YOUR GOAL: Put everything in the entries below, from the line containing "The width and height of the screenshot is (692, 461)." down to the line containing "pos(58,768)", into a numbered list, skipping blank lines. Leave the pictures out of your answer.

EXCERPTED DATA:
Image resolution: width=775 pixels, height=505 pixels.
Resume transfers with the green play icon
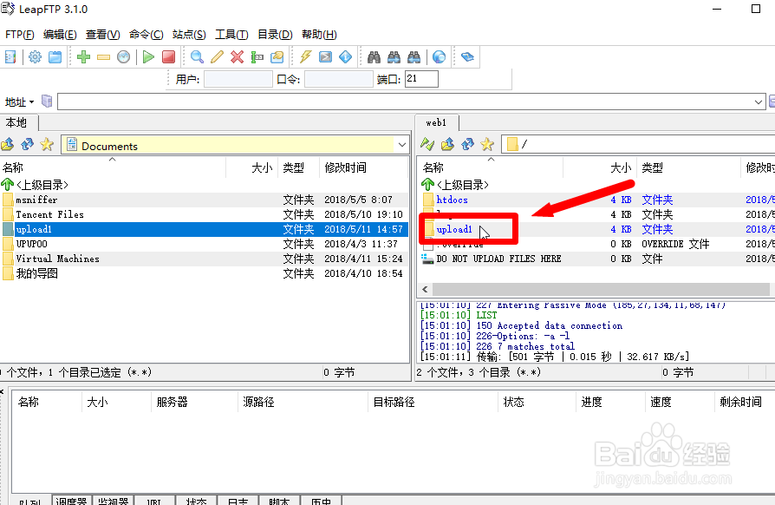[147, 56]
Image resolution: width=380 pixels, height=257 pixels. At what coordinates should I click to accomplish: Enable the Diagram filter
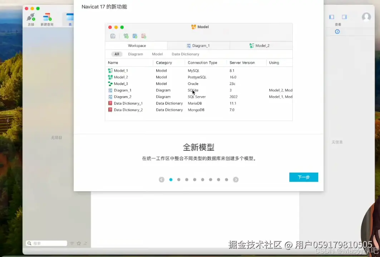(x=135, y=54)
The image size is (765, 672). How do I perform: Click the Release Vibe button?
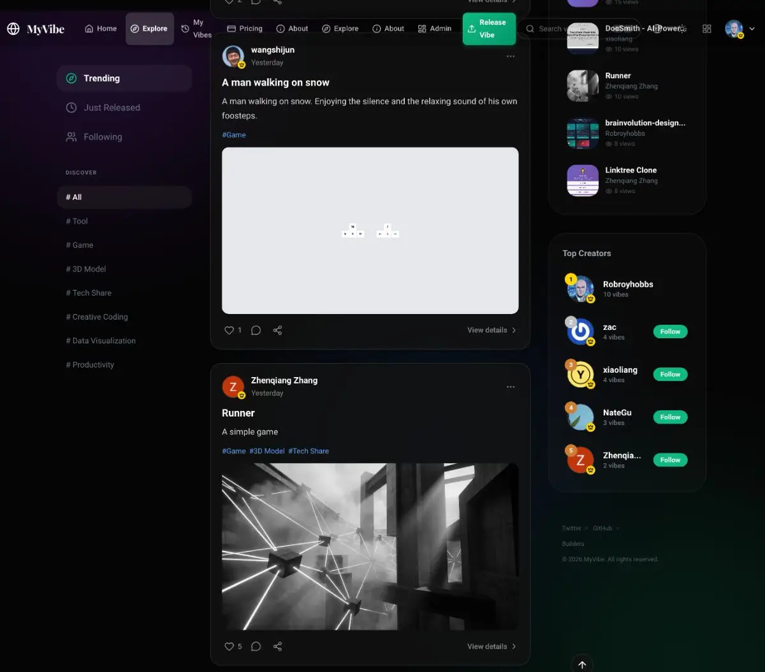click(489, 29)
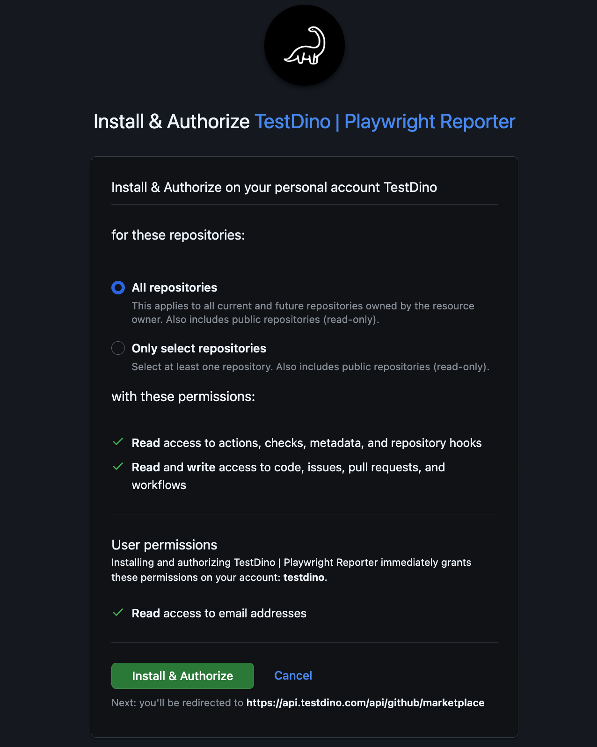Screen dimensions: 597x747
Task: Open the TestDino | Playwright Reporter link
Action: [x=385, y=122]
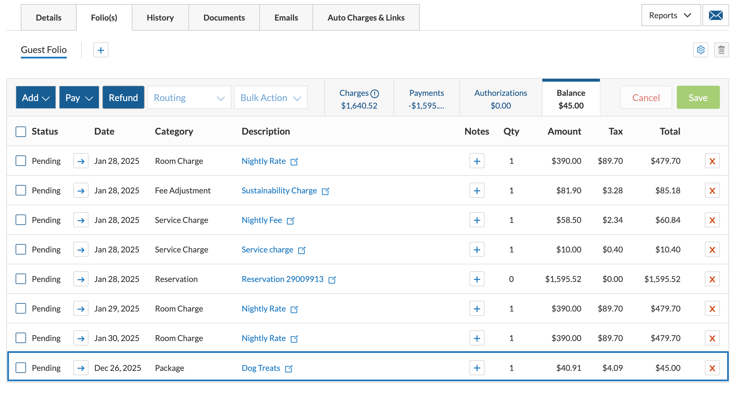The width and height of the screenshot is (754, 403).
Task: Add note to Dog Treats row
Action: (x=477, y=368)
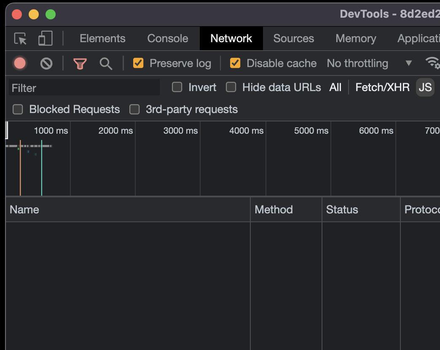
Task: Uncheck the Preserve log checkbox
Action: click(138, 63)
...
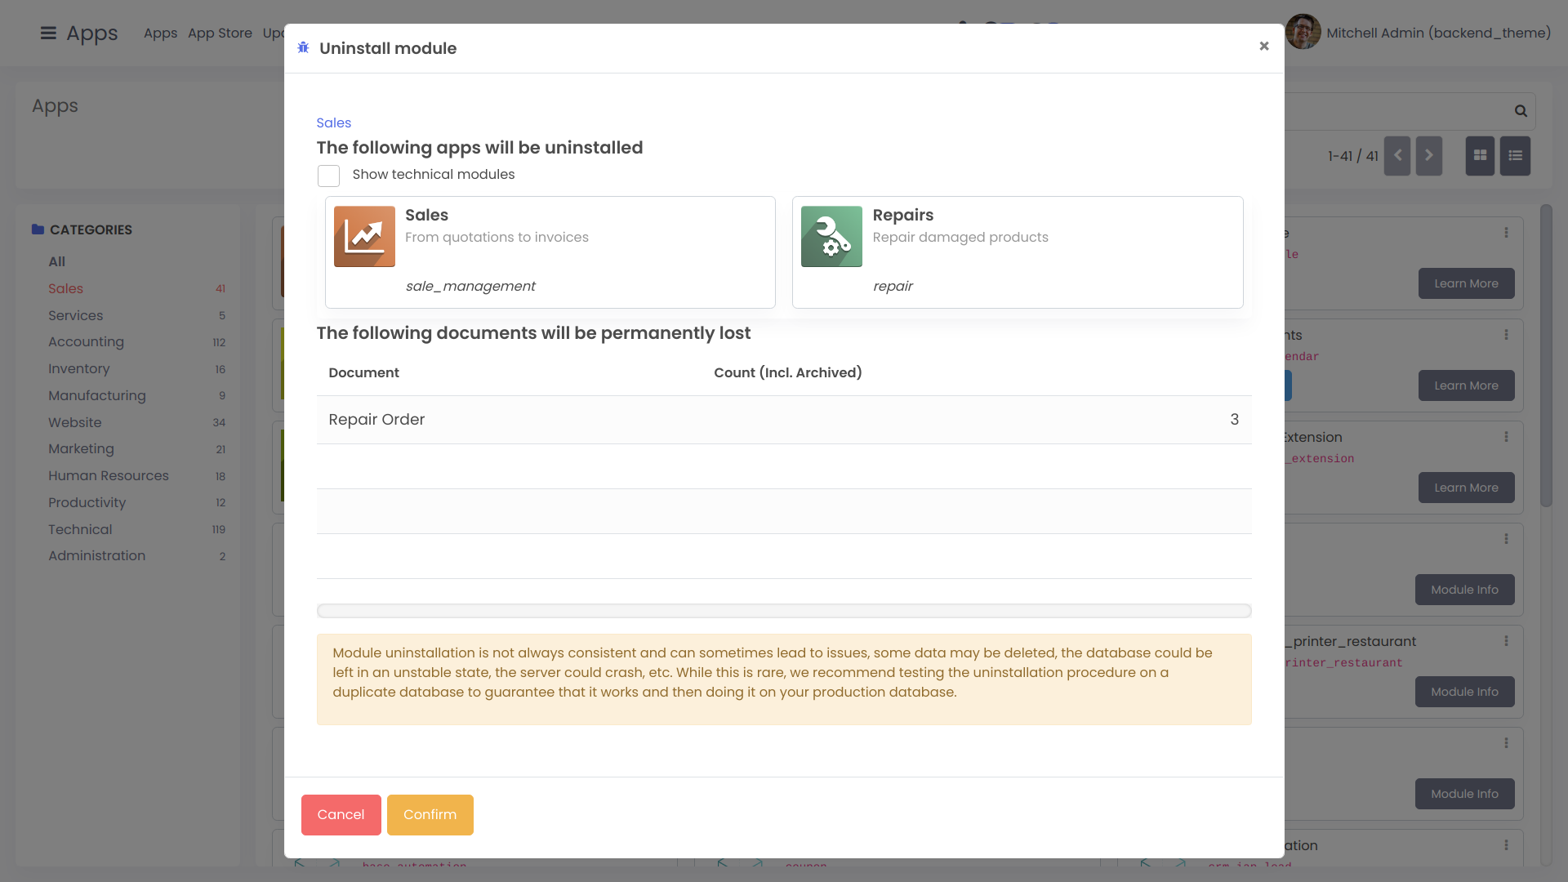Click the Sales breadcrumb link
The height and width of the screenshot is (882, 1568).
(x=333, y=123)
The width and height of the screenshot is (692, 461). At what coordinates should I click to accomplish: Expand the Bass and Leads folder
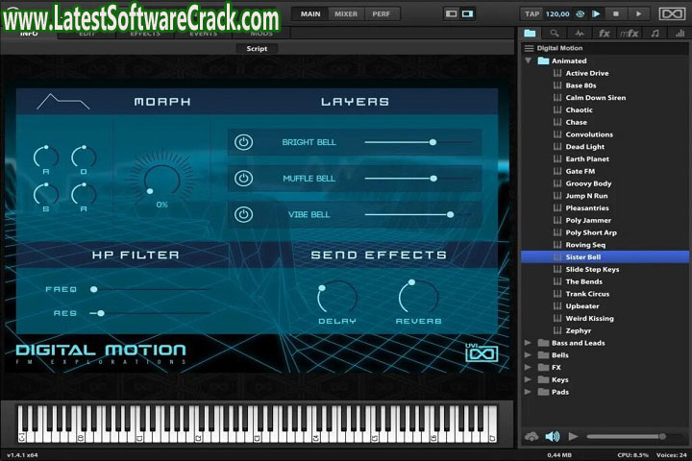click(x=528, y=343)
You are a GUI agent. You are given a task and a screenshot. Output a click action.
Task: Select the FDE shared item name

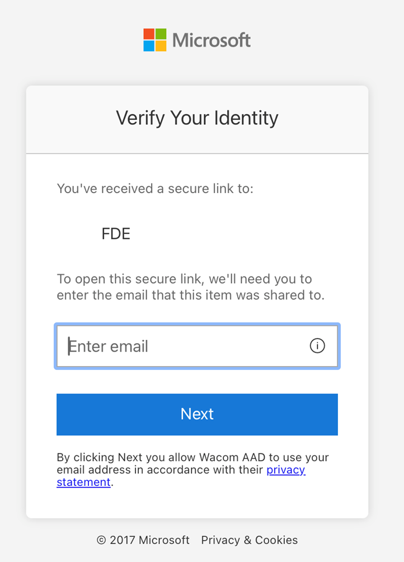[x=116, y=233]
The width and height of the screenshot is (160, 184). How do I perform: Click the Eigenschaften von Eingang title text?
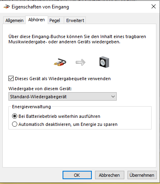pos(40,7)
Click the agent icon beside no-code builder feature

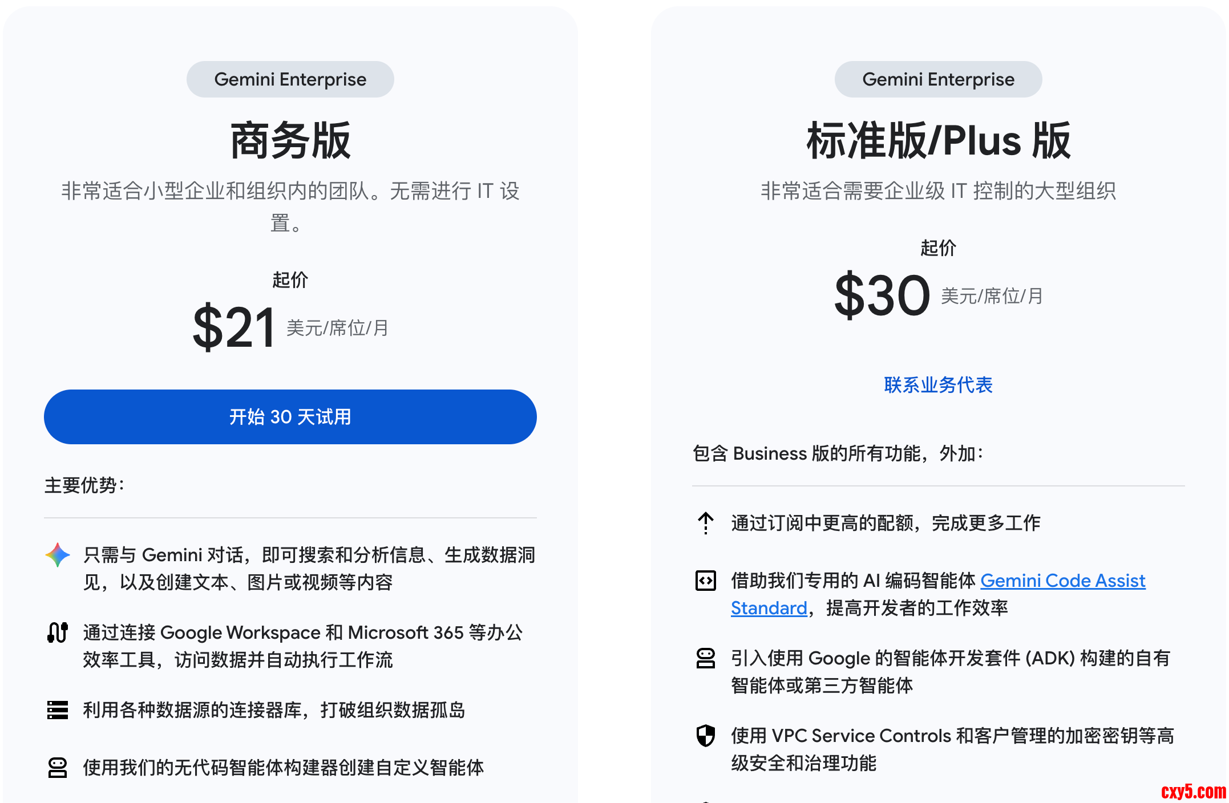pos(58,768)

REPLY:
1. The width and height of the screenshot is (692, 461). At what coordinates should I click to accomplish: Expand the Bass and Leads folder
2. click(x=528, y=343)
3. You are a GUI agent. You are given a task and a screenshot. Output a click action.
4. Task: Select the FDE shared item name
5. [x=116, y=233]
6. The width and height of the screenshot is (160, 184). How do I perform: Click the Eigenschaften von Eingang title text?
7. pos(40,7)
8. Click the agent icon beside no-code builder feature
9. pos(58,768)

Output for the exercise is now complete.